Mona says, “The work of our current grantees includes:

  • Asian Pacific Islander Queer Coalition of Sacramento holding a groundbreaking homecoming conference in April that connected queer and trans community leaders of color and grassroots activists to each other and to members of the Black queer community for a day of leadership sessions and artistic performances

  • Hmong Innovating Politics is removing barriers to voting, fighting school closures, and advocating for ethnic studies and education equity

  • Hmong Health Alliance through which two Sac State students are creating a first-of-its-kind support network group for Hmong and other Southeast Asian women students on campus who might otherwise be experience social and cultural isolation.”

The importance of addressing the needs of the community from within the community, as well as engaging API leaders, struck the founders as essential to advocating for the health, social and educational services for the community. 

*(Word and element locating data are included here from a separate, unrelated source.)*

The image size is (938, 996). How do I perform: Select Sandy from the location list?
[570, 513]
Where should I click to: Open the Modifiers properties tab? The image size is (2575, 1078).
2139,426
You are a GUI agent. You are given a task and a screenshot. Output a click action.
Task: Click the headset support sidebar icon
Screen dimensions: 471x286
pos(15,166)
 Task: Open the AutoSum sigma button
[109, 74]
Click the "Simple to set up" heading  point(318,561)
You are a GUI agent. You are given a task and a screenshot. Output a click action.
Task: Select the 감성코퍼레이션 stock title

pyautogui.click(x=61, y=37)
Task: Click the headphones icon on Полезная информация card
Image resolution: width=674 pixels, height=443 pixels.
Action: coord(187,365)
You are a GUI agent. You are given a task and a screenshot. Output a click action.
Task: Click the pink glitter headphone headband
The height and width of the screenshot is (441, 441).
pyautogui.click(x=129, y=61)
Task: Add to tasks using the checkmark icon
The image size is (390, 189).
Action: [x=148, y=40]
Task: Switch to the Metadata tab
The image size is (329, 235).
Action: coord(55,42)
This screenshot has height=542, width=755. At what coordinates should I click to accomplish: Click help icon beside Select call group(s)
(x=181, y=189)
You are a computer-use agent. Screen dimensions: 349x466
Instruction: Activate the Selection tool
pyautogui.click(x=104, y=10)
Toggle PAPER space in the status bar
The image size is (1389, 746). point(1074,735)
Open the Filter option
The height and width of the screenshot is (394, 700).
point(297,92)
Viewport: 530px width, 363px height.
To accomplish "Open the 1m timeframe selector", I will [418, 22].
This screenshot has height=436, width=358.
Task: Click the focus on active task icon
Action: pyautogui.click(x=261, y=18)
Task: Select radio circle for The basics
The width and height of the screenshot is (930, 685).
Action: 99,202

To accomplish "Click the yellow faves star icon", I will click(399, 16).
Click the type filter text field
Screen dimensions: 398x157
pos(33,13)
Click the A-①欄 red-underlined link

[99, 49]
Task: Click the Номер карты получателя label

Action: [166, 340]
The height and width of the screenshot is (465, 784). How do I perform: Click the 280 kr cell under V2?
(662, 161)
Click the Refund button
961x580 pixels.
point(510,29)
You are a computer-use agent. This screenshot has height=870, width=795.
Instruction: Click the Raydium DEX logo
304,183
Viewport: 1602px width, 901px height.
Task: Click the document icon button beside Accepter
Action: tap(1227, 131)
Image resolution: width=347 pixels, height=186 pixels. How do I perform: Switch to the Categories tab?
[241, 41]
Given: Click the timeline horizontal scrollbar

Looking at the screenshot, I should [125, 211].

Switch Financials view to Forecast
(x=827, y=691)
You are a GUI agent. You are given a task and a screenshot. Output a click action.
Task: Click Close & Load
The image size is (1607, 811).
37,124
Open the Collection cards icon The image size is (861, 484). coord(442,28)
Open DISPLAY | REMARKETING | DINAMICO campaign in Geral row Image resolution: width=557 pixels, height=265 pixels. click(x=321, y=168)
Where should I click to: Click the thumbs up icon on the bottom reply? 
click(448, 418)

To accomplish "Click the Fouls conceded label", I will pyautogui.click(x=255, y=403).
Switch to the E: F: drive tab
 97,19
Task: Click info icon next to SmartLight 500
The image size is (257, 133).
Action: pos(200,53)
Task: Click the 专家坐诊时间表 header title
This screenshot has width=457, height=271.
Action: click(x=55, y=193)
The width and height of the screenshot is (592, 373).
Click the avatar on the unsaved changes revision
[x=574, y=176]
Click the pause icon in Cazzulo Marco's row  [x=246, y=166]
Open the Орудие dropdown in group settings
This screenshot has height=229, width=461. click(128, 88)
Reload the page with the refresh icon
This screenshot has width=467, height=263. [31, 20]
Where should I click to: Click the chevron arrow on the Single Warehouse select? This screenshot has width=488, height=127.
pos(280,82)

Mona says, “At the time of our founding, API community organizations nationwide received only 0.4% of all national foundation funding between 1990 and 2002, although the API population had doubled during that time. Asians were the fastest growing ethnic group in the United States from 2010 to 2015. In California, while Asians made up 44% of the immigrant vote in 2012, just 56% of eligible API voters were registered to vote."

It’s important for the API community in this region to become more civically engaged and we strive to carry out the vision of our founders to grow the next generation of API leaders.